Please copy the passage below on the Stalinist falsification of Gramsci's writings word for word, in full.

# Passage

=-=-=-=-=

Gramsci’s writings were then produced by publishing houses controlled by the PCI, after Togliatti had taken steps to erase from them any elements that did not suit the needs of the Stalinists. Real falsifications were introduced, so much so that the phrase “Trotsky is the whore of fascism”, attributed by Togliatti to Gramsci, actually belonged to Togliatti himself.
The “Notebooks from Prison” were undoubtedly the text most falsified by the Stalinists, who presented Gramsci’s innovative ideas as an anticipation of the reformism of the PCI. For example, the Gramscian concept of “cultural hegemony”, expressed in the Notebooks, is presented as Gramsci’s abandonment of the revolutionary perspective and therefore an anticipation of a parliamentary path to socialism, which was being followed by the PCI. In fact, anyone carefully reading Gramsci’s writings will understand that the concept of “cultural hegemony” was not at all the abandonment of the revolutionary perspective but an attempt by Gramsci to adapt a Leninist strategy to a Western context. The same concept of hegemony was also present in the work of Lenin.
Gramsci intended to argue that, in advanced capitalist countries, civil society was much more articulate than in Tsarist Russia and therefore the revolutionary movement had to overcome many more obstacles. This necessitated the patient construction of a cultural hegemony of the socialist movement within society, to counter bourgeois hegemony. Gramsci argued that in the West, the road to the socialist revolution would be longer and more complex than in Russia and that it was therefore necessary to fight a “war of position” against capital rather than a “war of movement” as the Bolsheviks had done in Russia. This perspective did not exclude united fronts with other left forces and struggles for democratic goals. For Gramsci, therefore, it was a question of rethinking revolutionary methods in the West, not of renouncing the revolution by joining bourgeois governments as the PCI of Togliatti had done, on the recommendation of Stalin.

=-=-=-=-=

# Supplied data
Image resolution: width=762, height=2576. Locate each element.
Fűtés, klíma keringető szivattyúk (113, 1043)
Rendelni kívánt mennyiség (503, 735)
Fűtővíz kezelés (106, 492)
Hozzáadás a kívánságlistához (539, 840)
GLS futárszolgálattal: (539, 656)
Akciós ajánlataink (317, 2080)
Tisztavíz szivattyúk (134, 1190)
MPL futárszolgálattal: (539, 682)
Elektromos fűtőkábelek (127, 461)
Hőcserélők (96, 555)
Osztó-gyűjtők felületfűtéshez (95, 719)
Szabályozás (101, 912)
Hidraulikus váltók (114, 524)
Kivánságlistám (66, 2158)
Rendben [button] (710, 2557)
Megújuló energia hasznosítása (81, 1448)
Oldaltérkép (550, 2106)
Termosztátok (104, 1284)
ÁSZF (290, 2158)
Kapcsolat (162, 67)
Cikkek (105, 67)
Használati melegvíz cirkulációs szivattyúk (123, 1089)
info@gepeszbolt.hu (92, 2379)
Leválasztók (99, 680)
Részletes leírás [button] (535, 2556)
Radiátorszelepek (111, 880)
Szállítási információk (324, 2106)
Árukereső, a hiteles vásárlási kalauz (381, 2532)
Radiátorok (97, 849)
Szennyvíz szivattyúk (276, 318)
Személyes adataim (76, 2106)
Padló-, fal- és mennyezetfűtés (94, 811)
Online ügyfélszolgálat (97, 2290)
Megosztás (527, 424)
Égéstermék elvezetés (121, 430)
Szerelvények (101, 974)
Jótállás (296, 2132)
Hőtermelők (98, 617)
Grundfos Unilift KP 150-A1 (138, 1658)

=-=-=-=-=

# Response
Gramsci’s writings were then produced by publishing houses controlled by the PCI, after Togliatti had taken steps to erase from them any elements that did not suit the needs of the Stalinists. Real falsifications were introduced, so much so that the phrase “Trotsky is the whore of fascism”, attributed by Togliatti to Gramsci, actually belonged to Togliatti himself.
The “Notebooks from Prison” were undoubtedly the text most falsified by the Stalinists, who presented Gramsci’s innovative ideas as an anticipation of the reformism of the PCI. For example, the Gramscian concept of “cultural hegemony”, expressed in the Notebooks, is presented as Gramsci’s abandonment of the revolutionary perspective and therefore an anticipation of a parliamentary path to socialism, which was being followed by the PCI. In fact, anyone carefully reading Gramsci’s writings will understand that the concept of “cultural hegemony” was not at all the abandonment of the revolutionary perspective but an attempt by Gramsci to adapt a Leninist strategy to a Western context. The same concept of hegemony was also present in the work of Lenin.
Gramsci intended to argue that, in advanced capitalist countries, civil society was much more articulate than in Tsarist Russia and therefore the revolutionary movement had to overcome many more obstacles. This necessitated the patient construction of a cultural hegemony of the socialist movement within society, to counter bourgeois hegemony. Gramsci argued that in the West, the road to the socialist revolution would be longer and more complex than in Russia and that it was therefore necessary to fight a “war of position” against capital rather than a “war of movement” as the Bolsheviks had done in Russia. This perspective did not exclude united fronts with other left forces and struggles for democratic goals. For Gramsci, therefore, it was a question of rethinking revolutionary methods in the West, not of renouncing the revolution by joining bourgeois governments as the PCI of Togliatti had done, on the recommendation of Stalin.